Dia ingat bagaimana Presiden Joko Widodo saat masih menjabat sebagai Gubernur DKI Jakarta dalam janji politiknya saat maju Pipres 2014 menyampaikan, masalah banjir dan persolan ibu kota lebih mudah diatasi jika jadi Presiden.
“Dengan itikad baik, saya memilih Jokowi sebagai Presiden pada Pilpres 2014 karena menilai janji politik akan memulihkan sungai Ciliwung dan ada solusi dalam menyelamatkan lingkungan hidup di Jakarta. Namun, yang terlihat saat ini justru bertolak belakang,” kata Asun pada Rabu (25/1/2023).
Dalam kesempatan itu, Asun menyampaikan, variabel yang selama ini diabaikan adalah soal laju sedimentasi sungai. Menurutnya, daratan Jakarta sendiri terbentuk dari sedimentasi sungai yang disebut dengan tanah aluvial atau Kota Delta.
“Artinya, permasalahan sedimentasi sungai ini karena adanya permasalahan di pemanfaatan ruang lindung hulu yang beralih fungsi dari kebun sayur, dan lainnya. Tentunya, laju sedimentasi sungai sekarang lebih masif dari zaman sebelum perambahan di kawasan hulu,” kata Asun.

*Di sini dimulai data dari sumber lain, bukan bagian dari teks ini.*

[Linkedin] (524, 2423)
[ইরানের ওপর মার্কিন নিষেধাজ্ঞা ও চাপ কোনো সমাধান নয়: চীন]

Menurut Asun, hal ini tidak diungkapkan oleh Kementerian Pekerjaan Umum dan Perumahan Rakyat (KemenpUPR) melalui program normalisasi sungai dengan mengalirkan, mengeruk, dan melebarkan sungai, sehingga bisa meningkatkan kapasitas air menjadi 570 meter per detik ke laut.
“Variabel sedimentasi ini tidak pernah diutarakan dari persoalan sedimentasi dari kawasan hulu sampai akumulasi sedimentasi yang diperparah oleh betonisasi sungai. Jadi, sekali banjir di sempadan sungai itu lumpurnya bertambah itu hampir 20 cm,” lanjutnya.
Inilah yang membuat Asun mengkritisi langkah pemerintah yang memilih normalisasi ketimbang naturalisasi.
“Hal ini berhubungan fungsi sempadan sungai itu sebagai daerah kawasan lindung untuk ekologi varian sungai. Sempadan sungai menangkap sedimen lumpur sungai dan itu dihilangkan oleh program normalisasi sungai yang membeton atau buat tembok beton di sempadan sungai,” tambahnya.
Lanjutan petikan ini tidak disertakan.